Ngeri, Ukraina Ingin Pakai Bom Klaster Perang Lawan Rusia
WASHINGTON, iNews.id - Amerika Serikat (AS) yakin bom klaster atau amunisi tandan akan berguna bagi Ukraina dalam perang melawan Rusia. Meski demikian, AS belum akan memberikan senjata bernama Dual-Purpose Conventional Improved Munitions (DPICM) itu karena beberapa alasan.
Laura Cooper, wakil asisten Menteri Pertahanan AS bidang Rusia dan Ukraina, mengatakan ada beberapa alasan mengapa negaranya belum bisa memberikan bom klaster saat ini.
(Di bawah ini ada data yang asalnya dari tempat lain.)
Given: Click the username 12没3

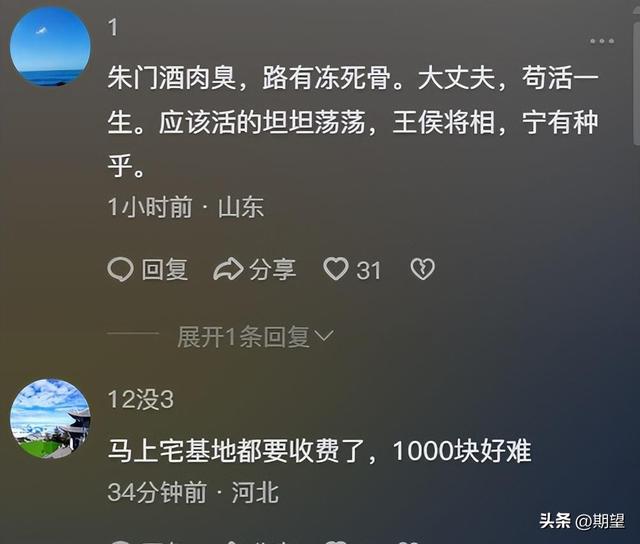Looking at the screenshot, I should click(x=141, y=400).
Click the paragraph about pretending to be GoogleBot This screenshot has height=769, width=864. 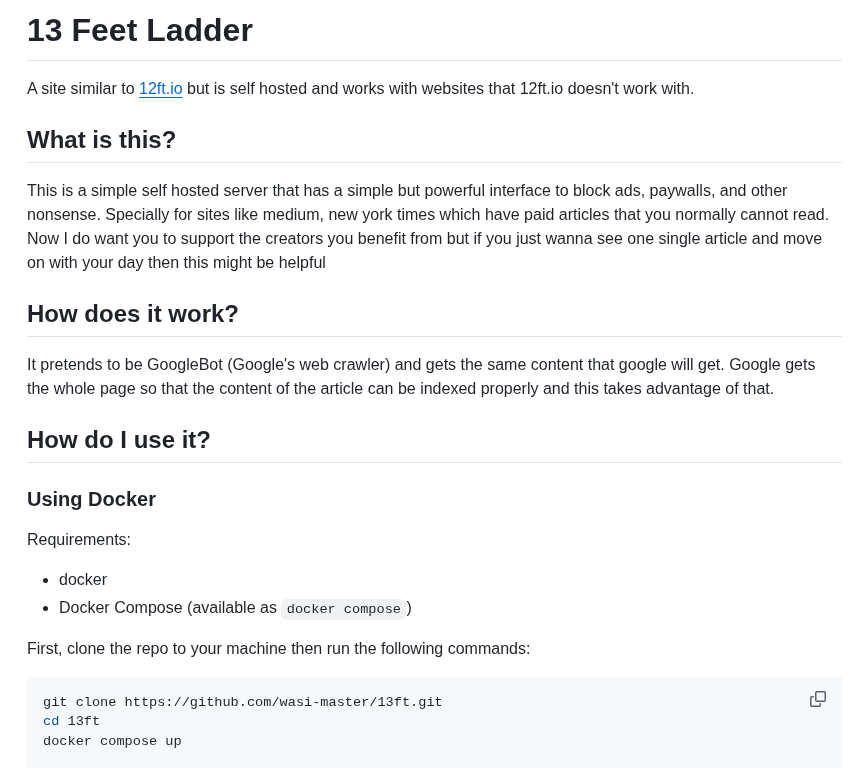(421, 377)
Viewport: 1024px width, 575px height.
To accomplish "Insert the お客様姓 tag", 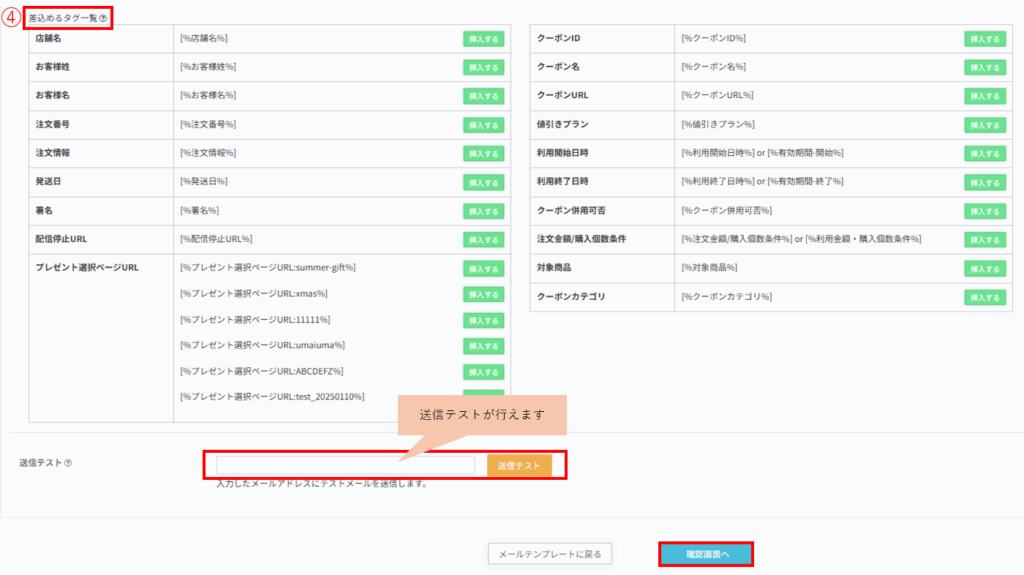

"Analis militer kami mengonfirmasi, DPICM akan berguna, terutama dalam melawan posisi Rusia di medan perang. Alasan mengapa Anda belum melihat langkah maju dalam menyediakan kemampuan ini, terkait dengan pembatasan di Kongres yakni pada ketentuan DPICM serta kekhawatiran tentang sekutu," kata Cooper, kepada para anggota Kongres AS, Kamis kemarin, seperti dilaporkan Reuters.
Penggunaan bom klaster dilarang oleh lebih dari 120 negara. Senjata ini bekerja dengan melepaskan bom kecil dalam jumlah besar yang bisa membunuh manusia atau makhluk hidup lain tanpa pandang bulu dalam skup wilayah yang luas. Oleh karena itu warga sipil bisa terkena dampaknya.
Ukraina dianggap memerlukan bom ini karena sedang fokus melakukan serangan pembalasan terhadap posisi Rusia di selatan dan timur.
Sejak awal invasi Rusia pada Februari 2022, Ukraina telah meminta berbagai macam jenis senjata kepada AS. Sebagian besar permintaan itu dikabulkan, meski pada awalnya ditolak seperti sistem roket HIMARS, sistem pertahanan Patriot, dan tank Abrams.
Sementara itu Rusia memperingatkan dampak masif penggunaan bom klaster, apalagi dalam perang perkotaan. Bom akan hingga melukai bahkan membunuh warga sipil. Selain itu efek penggunaan bom ini akan berlangsung lama, bahkan setelah konflik berakhir. Ini karena ada kemungkinan bom tak langsung meledak saat dilepaskan.
Sebanyak 123 negara meneken pakta pelarangan bom klaster pada 2008, baik produksi, penggunaan, dan penimbunan. Sebagian besar anggota NATO meneken pakta tersebut. Sementara AS, Rusia, dan Ukraina menolak untuk bergabung.